Upon arrival, at 7.55, after landing in the internal courtyard of the Venice-Giudecca Women’s Prison, the Holy Father was received by the Patriarch of Venice, Msgr. Francesco Moraglia, by the Minister of Justice Carlo Nordio, the Commissioner Rosella Santoro, the Prison Director Mariagrazia Felicita Bregoli, and the Prison Police Chief Lara Boco.
In the internal courtyard of the prison, the Pope met with the detainees. The administrative staff, prison police officers and some volunteers were also present.
After greeting the detainees individually, Pope Francis delivered his address.
At the end of the meeting, before leaving the internal courtyard of the prison to proceed to the Church of La Maddalena for the meeting with artists, the Holy Father offered the gift of a picture depicting the Madonna and Child, and the detainees gave the Pope some items they had produced in the prison workshops. Three women then addressed to Pope Francis some words of thanks and gratitude for his visit.
The following is the address delivered by the Pope during the course of the meeting:
Address of the Holy Father
Dear sisters, dear brothers! We are all brothers and sisters, all of us, and no-one can disown the other, no-one!
I greet you all affectionately, especially you sisters, detainees in the Giudecca Women’s Prison. I very much wanted to meet you at the beginning of my visit to Venice to tell you that you have a special place in my heart.
I would like, therefore, for us to experience this moment not so much as an “official visit”, but rather as an encounter in which, thanks be to God, we can give each other time, prayer, closeness and fraternal affection.

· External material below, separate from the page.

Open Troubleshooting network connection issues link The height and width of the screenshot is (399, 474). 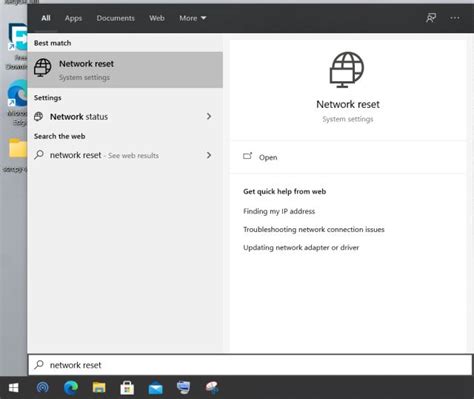tap(314, 229)
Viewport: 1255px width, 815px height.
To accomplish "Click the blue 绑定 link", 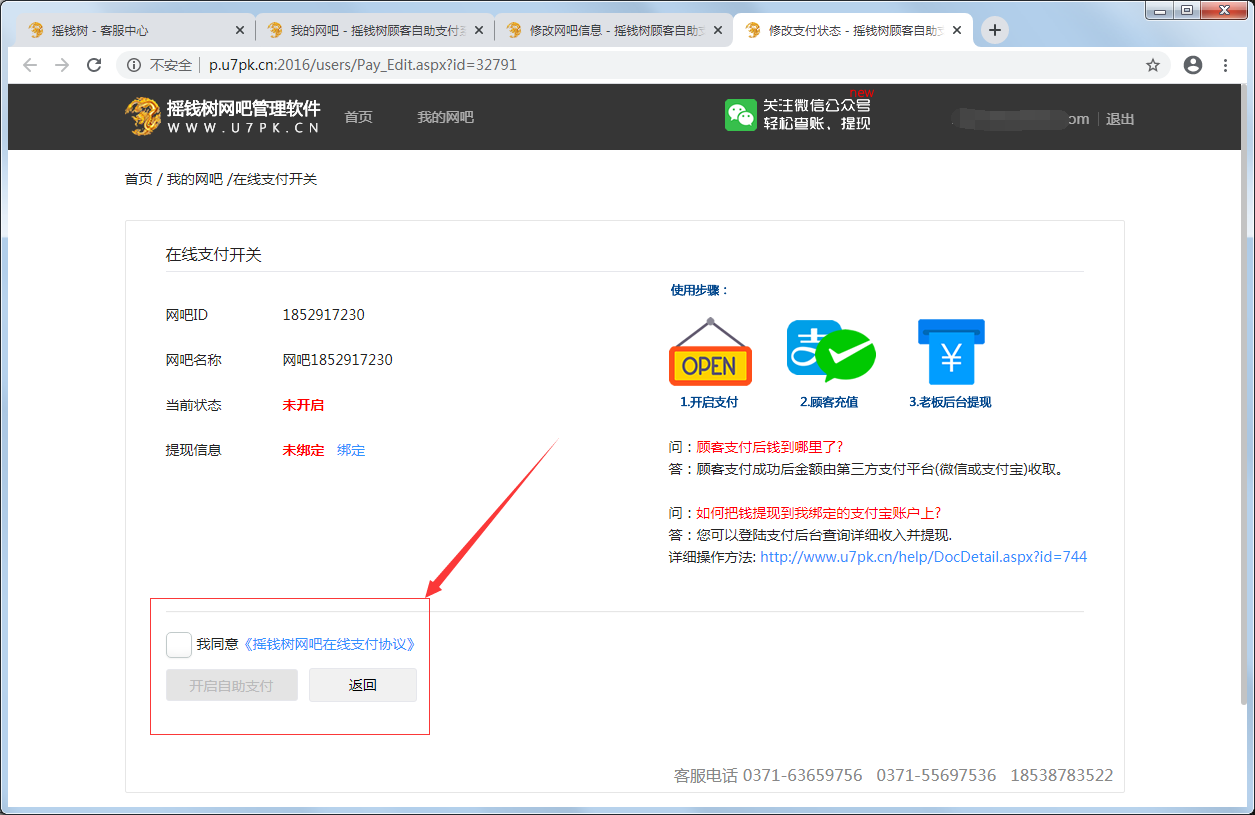I will point(351,450).
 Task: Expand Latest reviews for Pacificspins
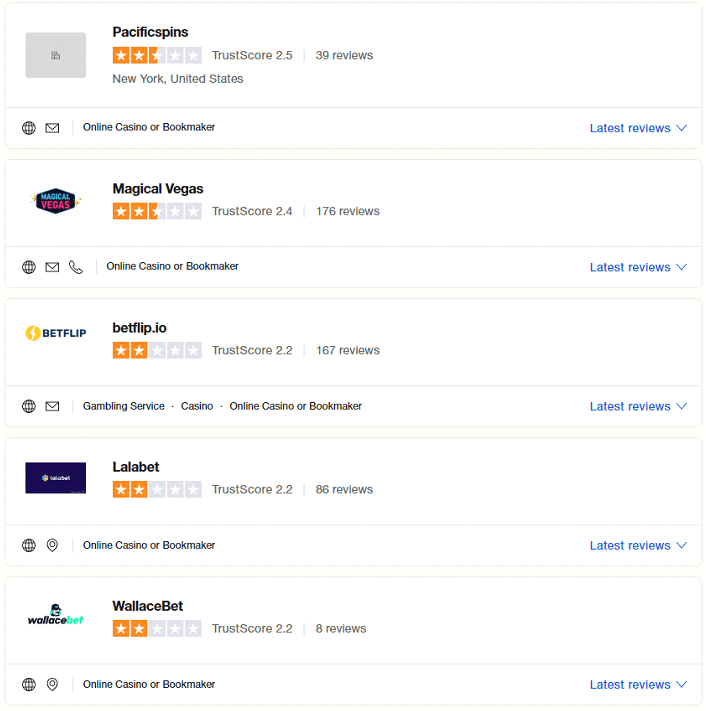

Today we will all leave this courtyard richer – perhaps I am the one who will leave the richer - and the good we will exchange will be precious.
It is the Lord who wants us to be together at this moment, having arrived by different paths, some very painful, also because of mistakes for which, in various ways, each person bears wounds and scars, every person bears scars. And God wants us together because He knows that each of us, here, today, has something unique to give and to receive, and that we are all in need of it. Each one of us has his or her own uniqueness, he or she has a gift and this is to be offered, to be shared.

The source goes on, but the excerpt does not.